Pero el escritor es, en general, indiferente a la identificación que el lector paranoico hará con su obra de aquí a cien o dos mil años. Escribe sobre su tema lo mejor que sabe y después, tal vez, reza para que su libro sobreviva milagrosamente y salve alguna que otra distancia espacio-temporal.
Cyril Connolly escribió “Enemigos de la promesa” como si se enfrentara a un reto: quería que su libro, un ensayo sobre el estilo literario y el tiempo, aguantase una década, lo cual no es pedir mucho, pues los ciclos del gusto hegemónico son algo más largos. Pero Connolly, fundador de la revista Horizon, escribía en 1938 con la certeza de asistir al cambio generacional en la escritura que la Segunda Guerra Mundial habría de precipitar más tarde, y analizó en este libro el origen y las características del estilo “vernáculo”, destinado a suceder al “mandarín”, así como los principales peligros que acechaban al escritor de entonces y la transformación social del momento.
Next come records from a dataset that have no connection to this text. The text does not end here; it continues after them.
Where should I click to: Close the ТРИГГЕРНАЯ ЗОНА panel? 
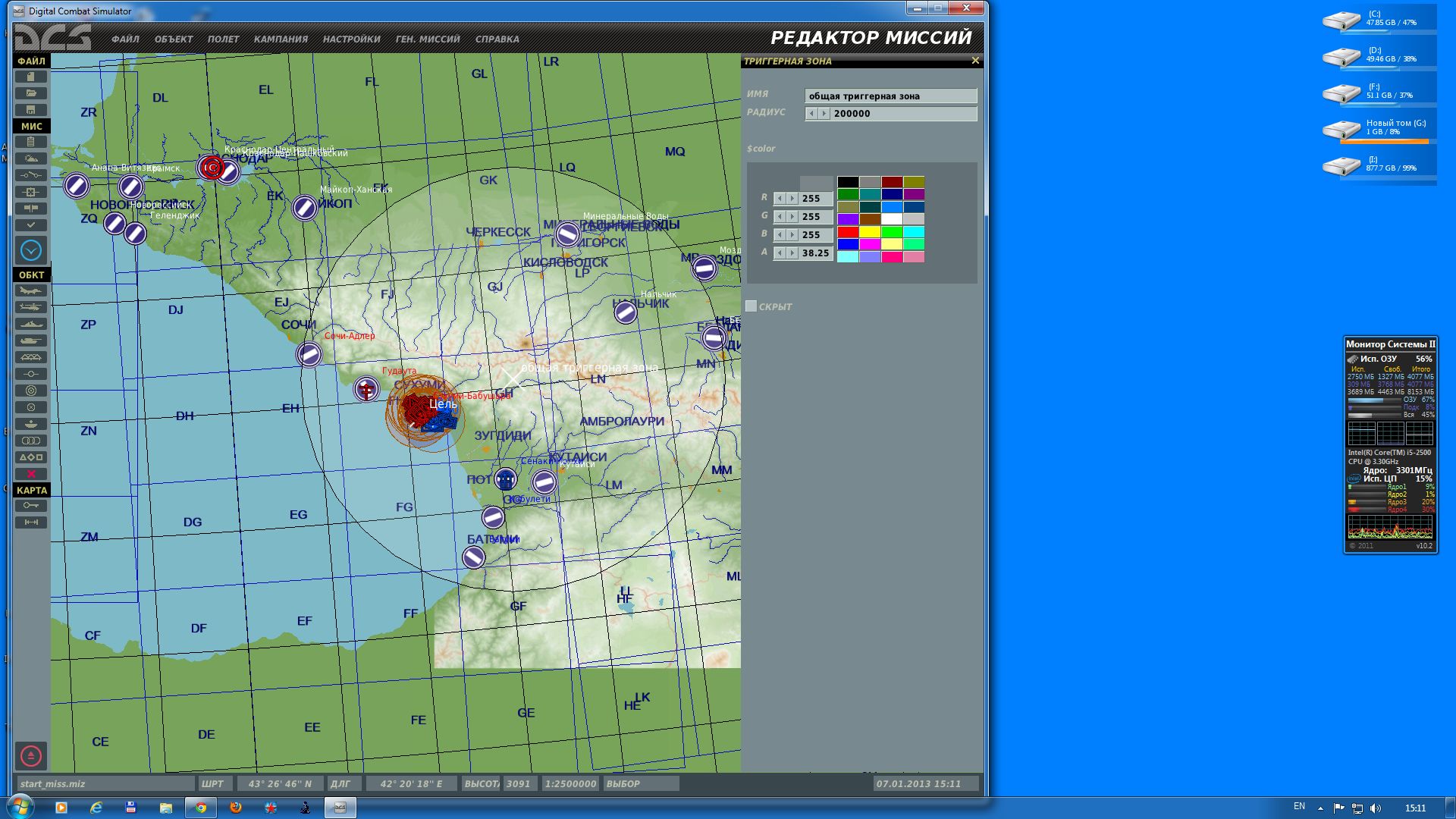coord(975,61)
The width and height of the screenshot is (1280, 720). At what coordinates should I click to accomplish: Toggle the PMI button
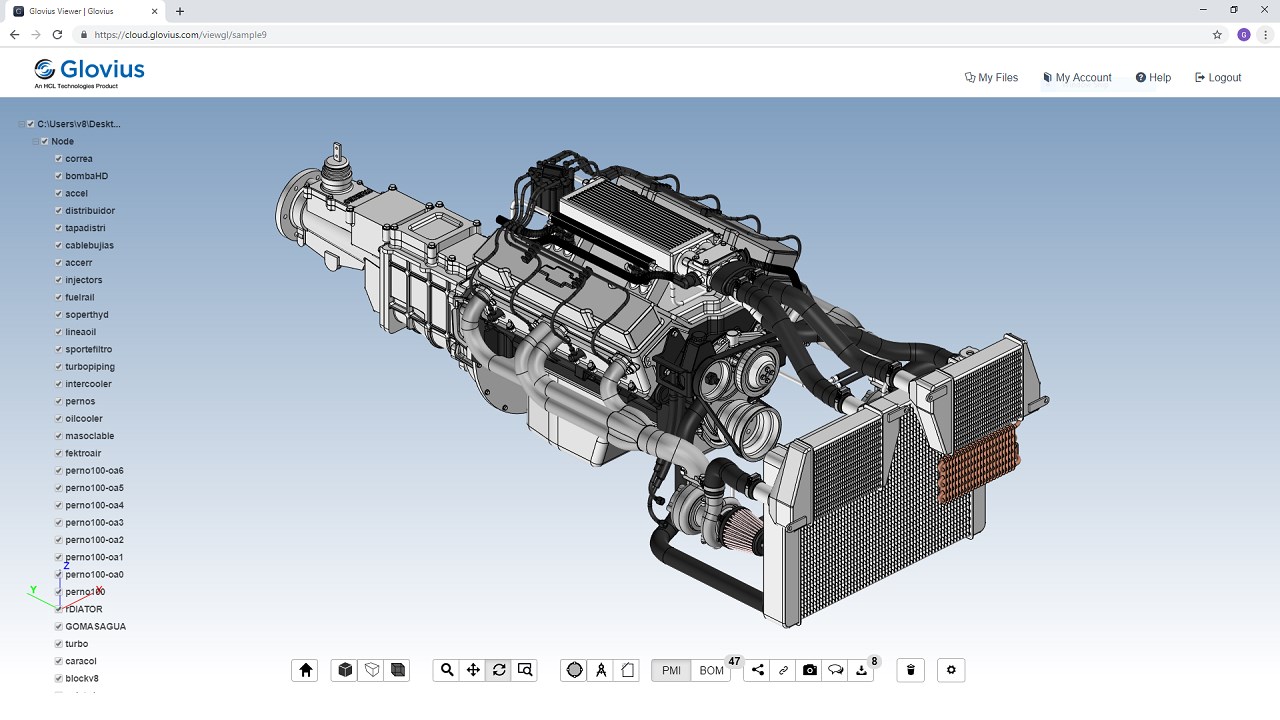(671, 670)
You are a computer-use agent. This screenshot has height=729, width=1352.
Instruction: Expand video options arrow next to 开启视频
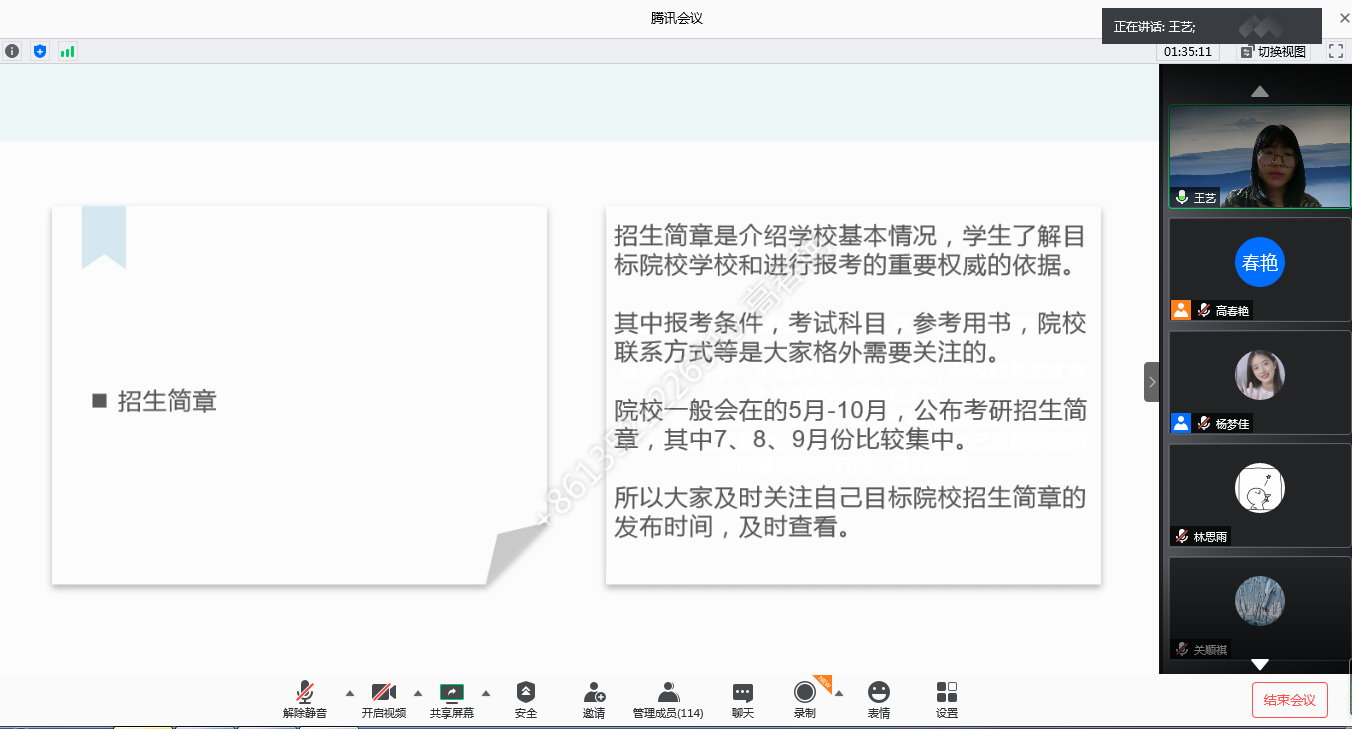[x=418, y=693]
La revista Horizon, como un faro, sobrevivió a la guerra, pero el estilo “mandarín”, que provenía de una tradición culta y que había encontrado en el grupo de Bloomsbury a sus abanderados, se debilitó. La publicación de “Retorno a Brideshead” en 1945 es un hito funerario: la novela, snob, hinchada, lírica e inmóvil, gustó a todos los que supieron ver en ella la idealización temática y estilística de una era muerta, pero nada más. Tenía, como escribió Elizabeth Bowen, “el brillo del pasado, o más bien el brillo que nuestros sentimientos imponen al pasado”. Pero la propia Bowen, mandarina hasta los huesos cuando había tocado serlo, se lanzó a hacer novelas experimentales que pudieran dar cabida a un mundo fragmentado y sin norte, y la generación de posguerra resultó estar más cerca de D.H. Lawrence que de Edith Sitwell. Forster lo resumió en “Dos brindis por la democracia”: “Ha supuesto la destrucción del feudalismo y de las relaciones basadas en la tierra, ha supuesto la transferencia de poder del aristócrata al burócrata y del jefe al perito. Tal vez suponga la democracia, pero no todavía”.
Pero el lector, acostumbrado a intentar destilar una moraleja de todo lo que cae en sus manos, tal vez quiera ver en las palabras de Connolly la lección eterna de un maestro, la gran verdad, lo indiscutible, y tal vez corra el riesgo de adulterar el análisis al intentar superponerlo a unas coordenadas literarias distintas: al aquí y al ahora. Pues el libro está vivo y chisporretea de ingenio, pero sus conclusiones no hablan de nosotros.
Reconocer que un libro está anclado en su tiempo no le merma mérito, y es posible que ésta sea la primera asunción necesaria para empezar a comprender el sentido profundo de algunas obras del pasado: que es el lector quien debe salvar la distancia temporal y cultural que lo separan del texto, no al revés.
Connolly no escribe para nosotros y Ana Karenina se tira delante del tren con o sin nuestro permiso. Cuando Connolly habla de la religión o la adormidera como vías de escape para los escritores, o sobre las trampas del éxito, el talento o la sociedad, la salud o el fracaso, se refiere a un mundo extinguido. Nuestra sociedad, como nuestra literatura, es otra. No hay aquí un fenómeno artístico semejante a la alternancia de corrientes mandarinas y vernáculas, Defoe no es Quevedo ni Baroja hace por la prosa castellana lo que el cardenal Newman por la inglesa; y si un escritor actual se deja convencer por Connolly en sus opiniones sobre la sátira o el dandismo, tal vez deba pensar que ha sido hechizado más por la buena prosa que por el juicio infalible. Pues tal es el efecto de la escritura de primera: que siempre parece tener razón.